113. ( Gen 35,6 ) La città con tre nomi

Così Giacobbe giunse a Luz, cioè a Betel, che si trova nel paese di Canaan.

Si deve osservare che sono già stati ricordati tre nomi di questa città: Ulammaus, come si dice fosse chiamata prima, quando vi giunse Giacobbe nel suo viaggio in Mesopotamia; Betel, nome datogli dallo stesso Giacobbe, che significa: " Casa di Dio " e Luza, ricordato poc'anzi. ( Gen 28,19; Gen 35,15 )

Di ciò non dobbiamo meravigliarci, poiché avviene in molti passi della Scrittura e cioè che, trattandosi di città o di fiumi o di qualsiasi località della terra, si aggiungono o si cambiano nomi, per questo o quell'altro motivo, come avviene anche riguardo agli stessi personaggi.
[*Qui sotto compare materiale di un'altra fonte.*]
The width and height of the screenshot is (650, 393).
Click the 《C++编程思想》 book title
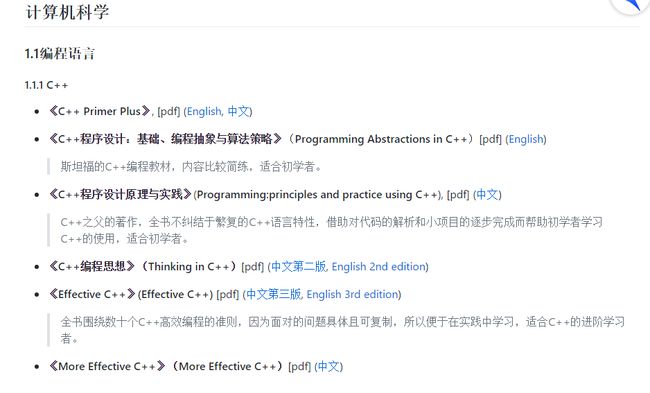[92, 267]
114. ( Gen 35,9-10 ) Giacobbe chiamato Israele e poi di nuovo Giacobbe

Dio apparve di nuovo a Giacobbe a Luza e gli disse: Tu non ti chiamerai più Giacobbe, ma il tuo nome sarà Israele. ( Gen 32,28 )

Ecco, Dio gli dice così la seconda volta con la benedizione; questa ripetizione conferma una grande promessa mediante questo nome.
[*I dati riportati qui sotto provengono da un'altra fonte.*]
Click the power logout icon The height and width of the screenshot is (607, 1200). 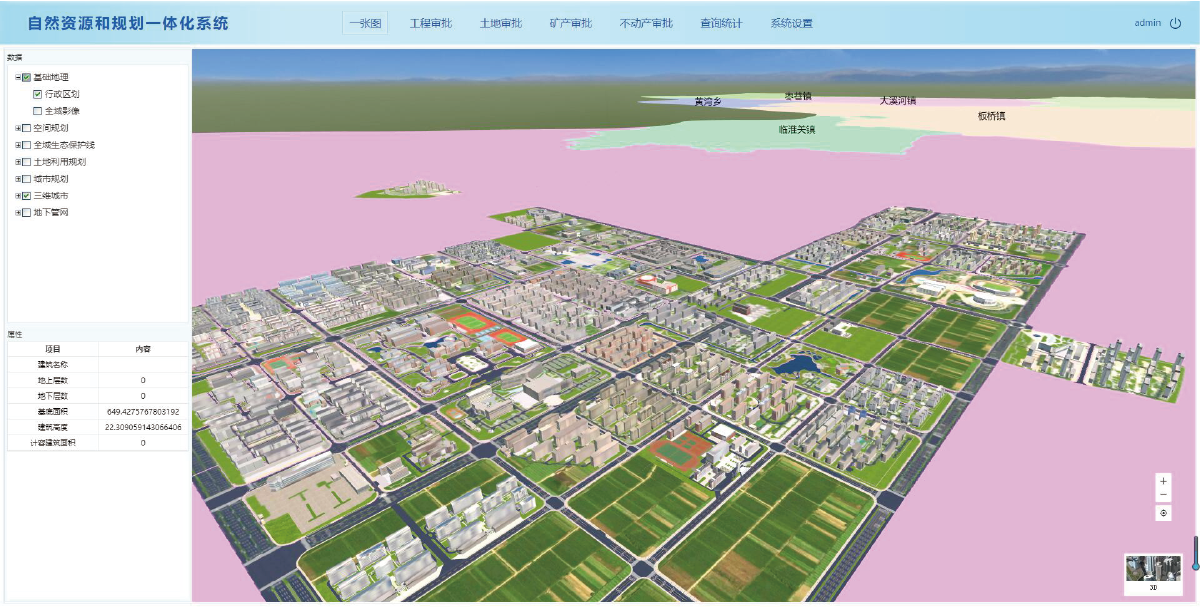[x=1175, y=23]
È infatti un fatto straordinario che coloro, ai quali è stato detto una sola volta che non si chiameranno più come si chiamavano prima, ma con il nome nuovo che veniva loro imposto, non vengano assolutamente più chiamati se non con il nome nuovo.

Giacobbe invece, per tutta la sua vita, e anche in seguito, fu chiamato Giacobbe, mentre non una sola volta Dio gli aveva detto: Non ti chiamerai più Giacobbe ma ti chiamerai Israele.

Si comprende dunque bene che questo nome è in relazione con la promessa [ della beatitudine ], in cui Dio sarà visto come fu visto prima dai Patriarchi.

Ivi infatti non ci sarà il nome vecchio, poiché non resterà nulla di vecchio, neppure nel corpo, e la visione di Dio sarà il sommo premio.

115. ( Gen 35,11 ) I tipi di discendenze da Giacobbe

Tra le promesse fatte a Giacobbe si dice: Da te nasceranno delle nazioni, anzi un gruppo di nazioni.

Si discute se le nazioni siano quelle generate fisicamente, mentre il gruppo di nazioni rappresenterebbe i generati dalla fede, o se tutti e due i tipi delle discendenze siano detti a causa della fede, se nazioni non possono chiamarsi l'unica nazione di Israele in rapporto alla generazione fisica.

116. ( Gen 35,13-15 ) Giacobbe fece una libazione sopra una pietra ma non offrì un sacrificio ad una pietra

Dio poi risalì dal luogo dove aveva parlato con lui.

Giacobbe allora eresse una stele sacra nel luogo ove Dio aveva parlato con lui: una stele di pietra.

Sopra di essa fece una libazione e sopra di essa versò dell'olio.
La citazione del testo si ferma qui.